**Dataset entries**

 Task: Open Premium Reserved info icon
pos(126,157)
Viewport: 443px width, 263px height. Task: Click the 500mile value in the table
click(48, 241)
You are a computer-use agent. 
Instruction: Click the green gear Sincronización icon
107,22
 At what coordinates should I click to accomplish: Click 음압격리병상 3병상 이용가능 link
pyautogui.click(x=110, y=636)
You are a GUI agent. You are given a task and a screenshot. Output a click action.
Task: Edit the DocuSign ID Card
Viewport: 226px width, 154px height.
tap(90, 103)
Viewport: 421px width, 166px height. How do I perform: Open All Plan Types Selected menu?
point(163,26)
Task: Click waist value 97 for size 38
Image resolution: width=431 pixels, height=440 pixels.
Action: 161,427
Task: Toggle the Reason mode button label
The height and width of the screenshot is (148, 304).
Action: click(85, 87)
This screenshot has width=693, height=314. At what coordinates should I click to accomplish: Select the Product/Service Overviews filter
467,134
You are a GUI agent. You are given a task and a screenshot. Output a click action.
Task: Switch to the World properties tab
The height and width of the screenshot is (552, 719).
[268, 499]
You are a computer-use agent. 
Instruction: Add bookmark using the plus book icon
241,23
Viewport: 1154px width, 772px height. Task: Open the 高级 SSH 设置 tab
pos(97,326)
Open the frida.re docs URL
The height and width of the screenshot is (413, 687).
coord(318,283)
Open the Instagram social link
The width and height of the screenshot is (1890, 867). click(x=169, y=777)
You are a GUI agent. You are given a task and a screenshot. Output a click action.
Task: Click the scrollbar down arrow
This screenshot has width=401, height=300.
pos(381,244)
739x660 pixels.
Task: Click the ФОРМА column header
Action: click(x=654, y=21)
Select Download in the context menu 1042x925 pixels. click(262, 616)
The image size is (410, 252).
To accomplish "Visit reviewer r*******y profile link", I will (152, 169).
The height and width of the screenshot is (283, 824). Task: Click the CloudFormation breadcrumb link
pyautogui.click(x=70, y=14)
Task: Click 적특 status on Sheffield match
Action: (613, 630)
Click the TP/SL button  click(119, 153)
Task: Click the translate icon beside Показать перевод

**What the task requires**
When you reach the line holding "At what coordinates should I click to accomplish: Click" in the records above, begin reproducing exactly, stop after the line holding "Task: Click the scrollbar down arrow", and output nothing else.

**Answer for the task**
 At what coordinates should I click to accomplish: Click 음압격리병상 3병상 이용가능 link
pyautogui.click(x=110, y=636)
You are a GUI agent. You are given a task and a screenshot. Output a click action.
Task: Edit the DocuSign ID Card
Viewport: 226px width, 154px height.
tap(90, 103)
Viewport: 421px width, 166px height. How do I perform: Open All Plan Types Selected menu?
point(163,26)
Task: Click waist value 97 for size 38
Image resolution: width=431 pixels, height=440 pixels.
Action: 161,427
Task: Toggle the Reason mode button label
The height and width of the screenshot is (148, 304).
Action: click(85, 87)
This screenshot has width=693, height=314. At what coordinates should I click to accomplish: Select the Product/Service Overviews filter
467,134
You are a GUI agent. You are given a task and a screenshot. Output a click action.
Task: Switch to the World properties tab
The height and width of the screenshot is (552, 719).
[268, 499]
You are a computer-use agent. 
Instruction: Add bookmark using the plus book icon
241,23
Viewport: 1154px width, 772px height. Task: Open the 高级 SSH 设置 tab
pos(97,326)
Open the frida.re docs URL
The height and width of the screenshot is (413, 687).
coord(318,283)
Open the Instagram social link
The width and height of the screenshot is (1890, 867). click(x=169, y=777)
You are a GUI agent. You are given a task and a screenshot. Output a click action.
Task: Click the scrollbar down arrow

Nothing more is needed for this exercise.